§ TASK TO CARRY OUT:
Retype the line with "Given: Open the Directory people icon" exactly. Then retype every line after it through the end of the entries below, and nothing more, leaving out pictures.

§ GIVEN INFORMATION:
= = =

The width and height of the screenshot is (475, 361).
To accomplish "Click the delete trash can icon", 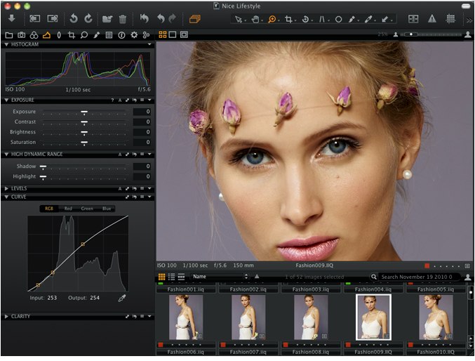I will [x=122, y=19].
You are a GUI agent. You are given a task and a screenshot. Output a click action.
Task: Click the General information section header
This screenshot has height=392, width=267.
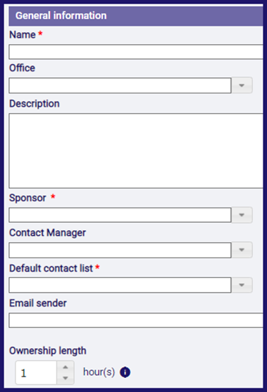[x=136, y=16]
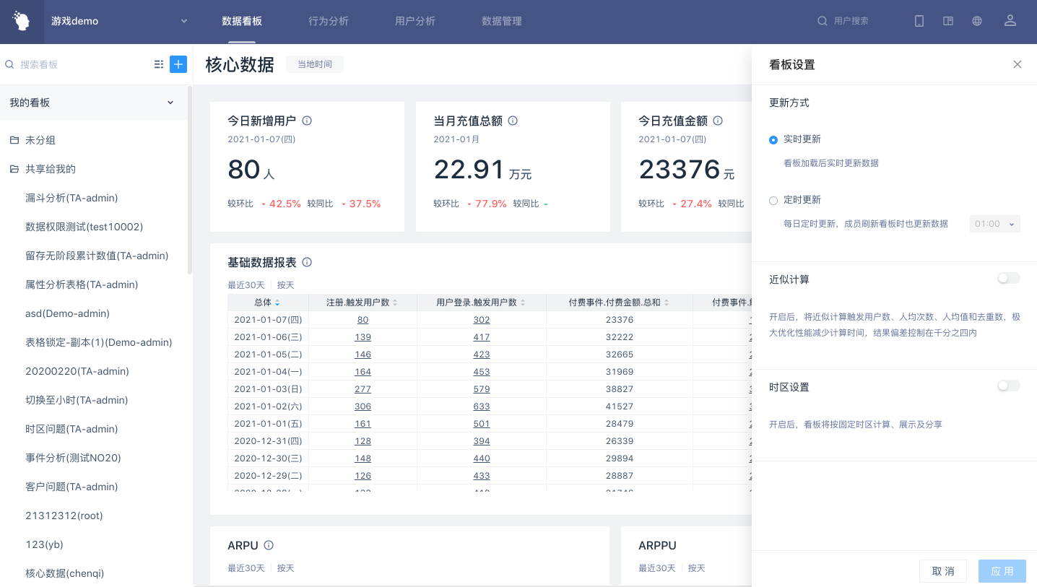
Task: Open the mobile device icon in header
Action: pyautogui.click(x=919, y=21)
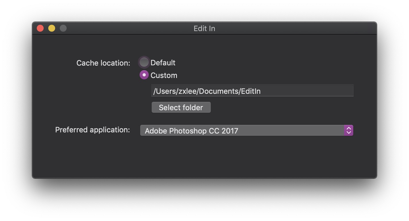Click the "Custom" option label text
The image size is (409, 221).
164,75
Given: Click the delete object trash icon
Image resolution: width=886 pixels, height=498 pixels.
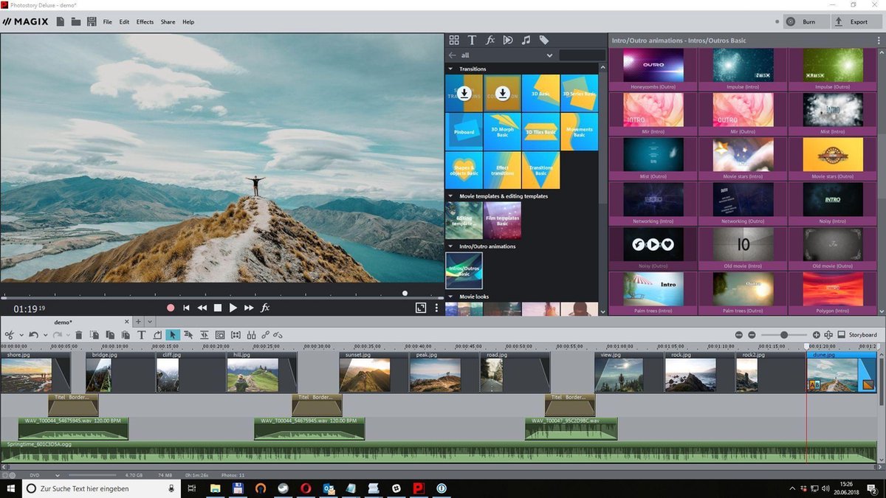Looking at the screenshot, I should tap(78, 334).
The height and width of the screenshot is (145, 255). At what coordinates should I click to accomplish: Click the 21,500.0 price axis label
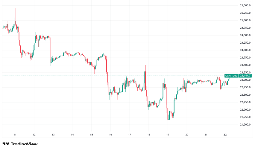pyautogui.click(x=245, y=125)
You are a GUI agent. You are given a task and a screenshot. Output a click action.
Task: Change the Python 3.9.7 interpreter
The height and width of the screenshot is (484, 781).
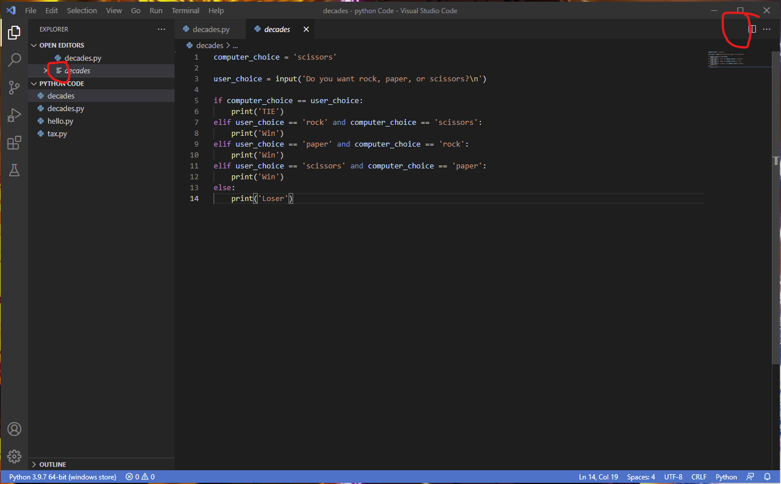pyautogui.click(x=62, y=477)

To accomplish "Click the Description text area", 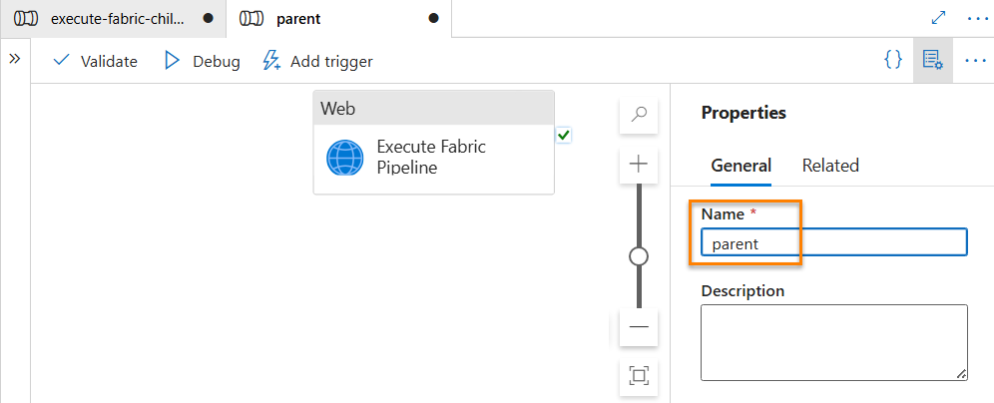I will [834, 342].
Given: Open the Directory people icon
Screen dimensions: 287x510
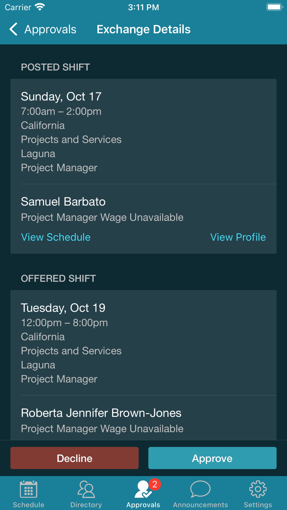Looking at the screenshot, I should pyautogui.click(x=86, y=489).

= = =

§ TASK ANSWER:
Given: Open the Directory people icon
Screen dimensions: 287x510
Looking at the screenshot, I should pyautogui.click(x=86, y=489).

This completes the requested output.